Regardless of whether you end up with a fixed-data or flexible-data scheme for your tests (or some combination of the two), there are a few things which are common to database testing in general. The first commonality is banal but important: your database tests should be idempotent. Your test should, given the same inputs, return the same outputs. Secondly, you should strive to keep the inputs the same by making your tests leave as small a footprint as possible on the data. All tests should begin with BEGIN TRANSACTION and all tests should end with ROLLBACK TRANSACTION. This helps us with the next rule: test order should not affect results. You should not depend upon test 14 being run before test 15; if your test order does affect things, you have a serious problem and need to re-think your test strategy. Is it possible that tests 14 and 15 have common setup code that you can refactor out? Or at the very least, can you repeat the setup code for these two tests?

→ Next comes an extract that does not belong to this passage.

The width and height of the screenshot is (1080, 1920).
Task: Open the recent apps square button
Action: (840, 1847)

Finally, coming up with test cases is hard. You might be able to come up with a few dozen good test cases per stored procedure, meaning that if you have 5000 stored procedures in your environment, you may be looking at 60,000 tests. That’s a lot of test writing, and even if you can bang out 10 per hour (which is generous), you’ll be working on this for 3 years straight, assuming 40-hour work weeks and 50-week years. So instead, we have to pick and choose our testing battles. There are a couple of ways that help us pick and choose. The most important way is to create test cases based on bugs. Whenever a bug ticket shows up in your tracking system, the first step in development is to try to replicate the issue. Once you have this issue replicated, create a test case around that issue. That way, you know when you have the bug fixed and you can also prevent that bug from re-appearing in the future. If the bug turns out to be complex, it may require several test cases—that’s fine; create all of the test cases you need to cover this bug.

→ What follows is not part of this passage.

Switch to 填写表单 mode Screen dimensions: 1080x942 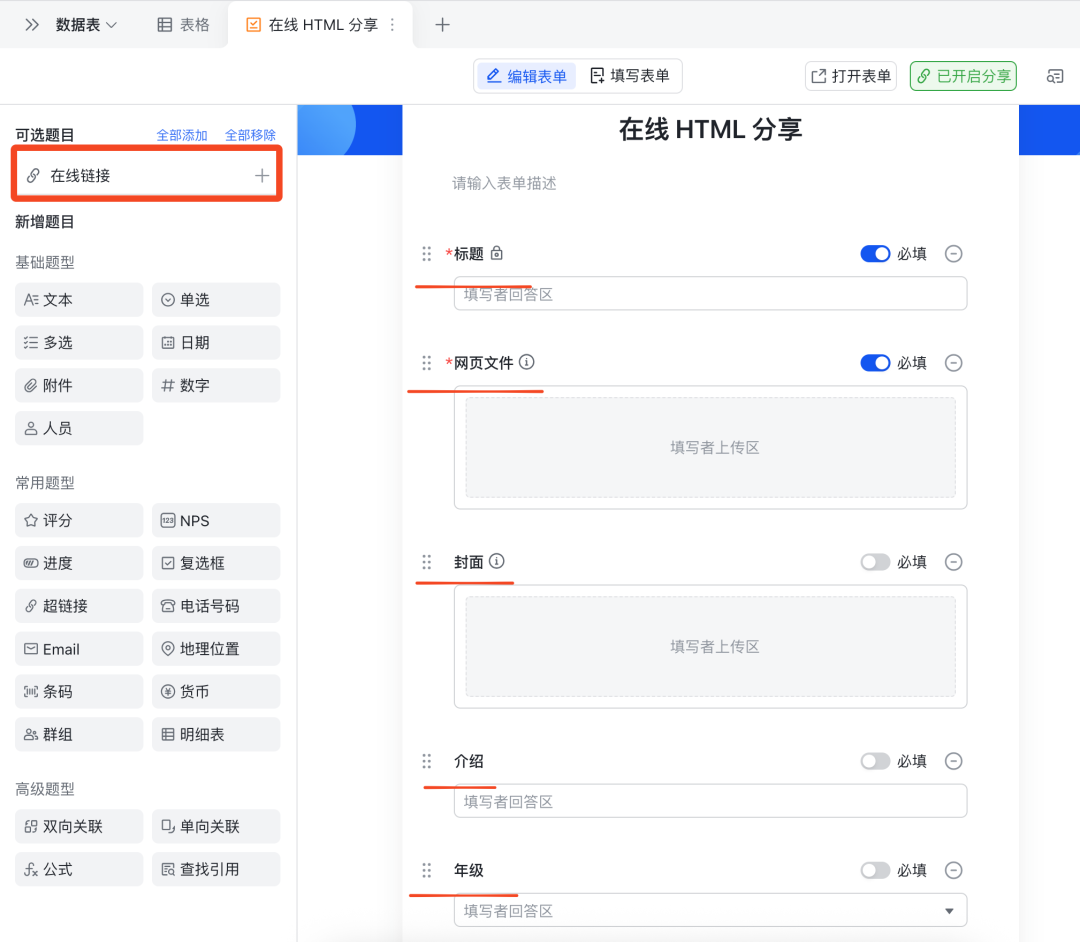click(x=630, y=75)
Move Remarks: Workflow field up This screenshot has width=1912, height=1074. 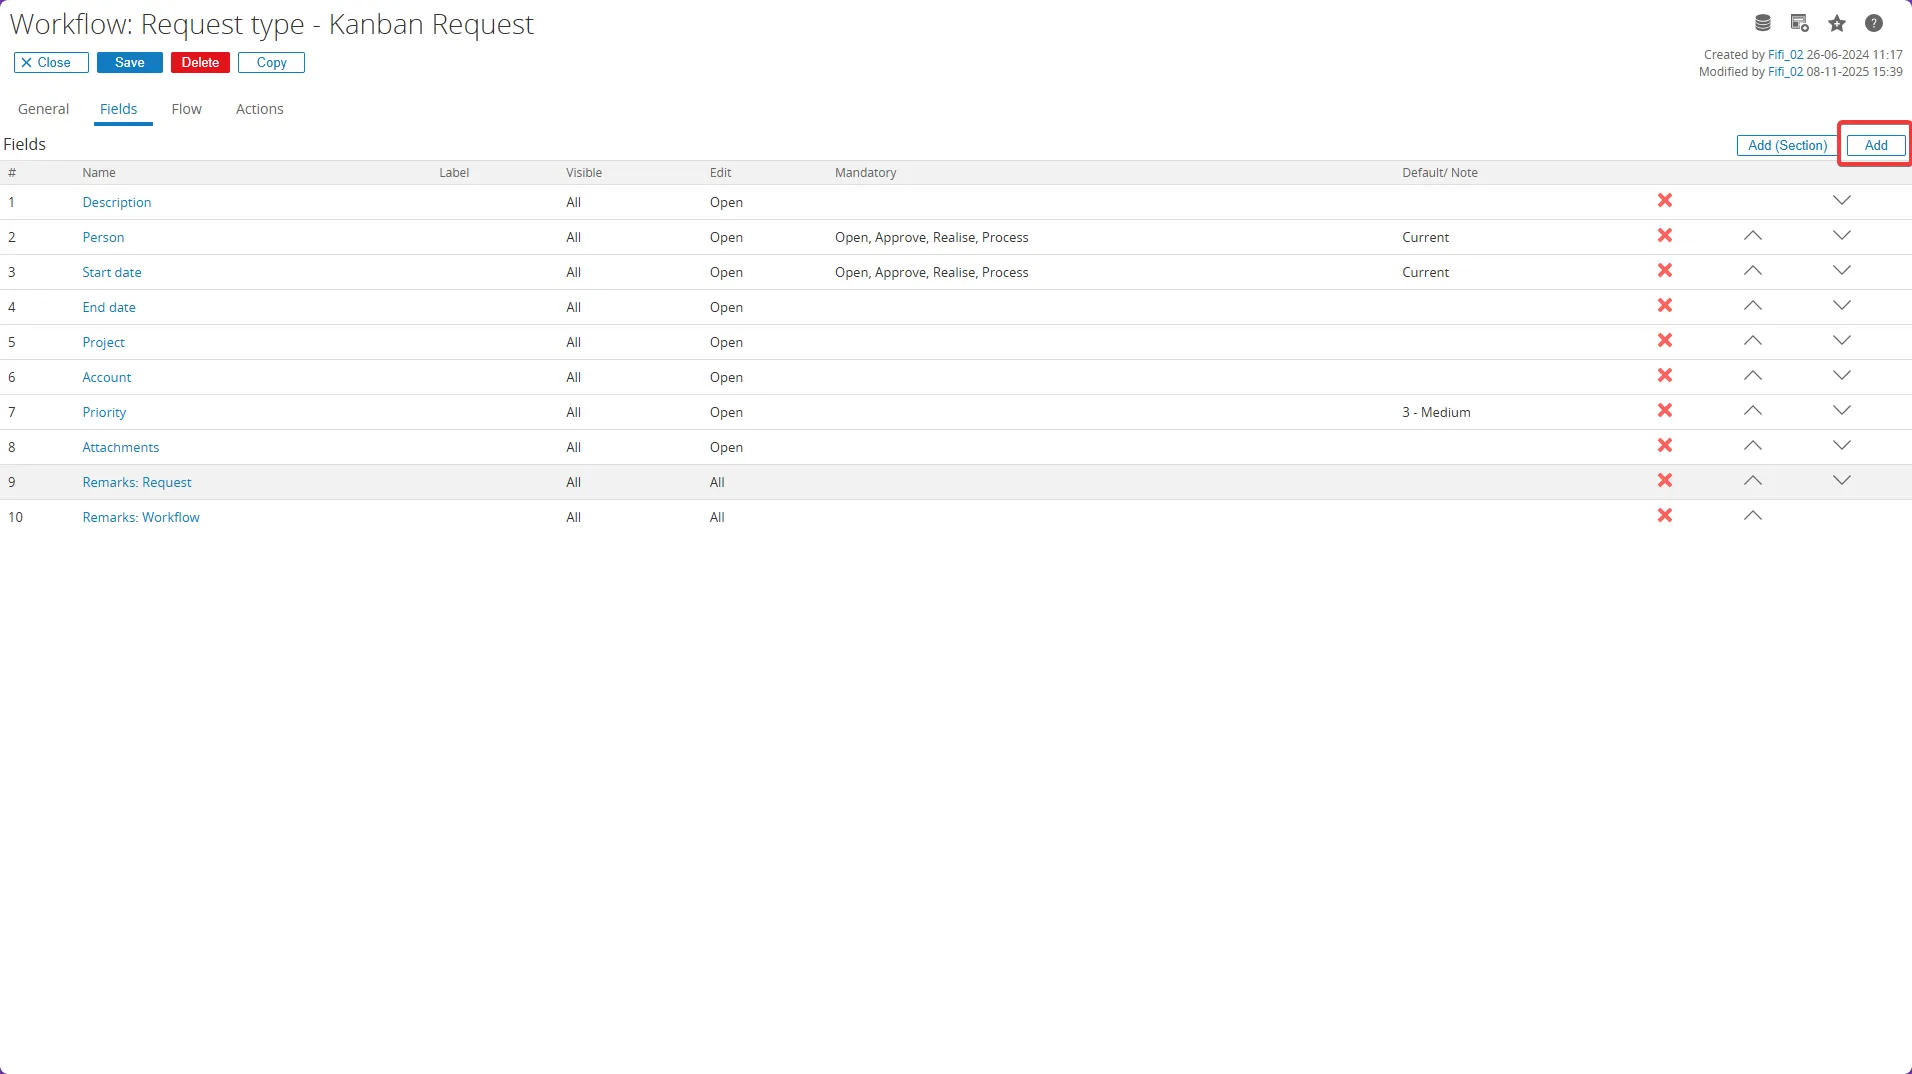[x=1752, y=516]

Aside from bugs, another source of good test cases is production logs. If you have error logging or call logging for parts of your production data, you have known samples of how end users have actually used your application. Converting these into unit tests should be easy—you may need to change some input parameters—but for an extremely flexible stored procedure, this might be the best way to test common paths. For example, suppose we have a stored procedure which generates dynamic SQL and supports different clauses as inputs—the columns in the select statement, filters (in the WHERE and HAVING clauses), and sort order. Even calculating the number of possible combinations with a relatively complex query is time-consuming, and creating a full set of covering cases could take years for one procedure. Instead of trying to define a priori what people “probably” will select, go look and see what they actually are selecting and build your tests off of that. If you don’t have this type of logging information, it might make sense to invest in it, either by using SQL Server Extended Events to capture query results or by modifying your procedures to start capturing this information somewhere.
Once you have tests for production data and bug cases, fleshing out other tests gets easier: any time you change a stored procedure, write at least one test which covers that change (and up to as many tests as you need to verify that your change works). Over time, you’ll build a suite of test cases which you can re-run to protect against regression failures. This will let you increase your velocity of code change and support the refactoring that we will cover in the rest of our series.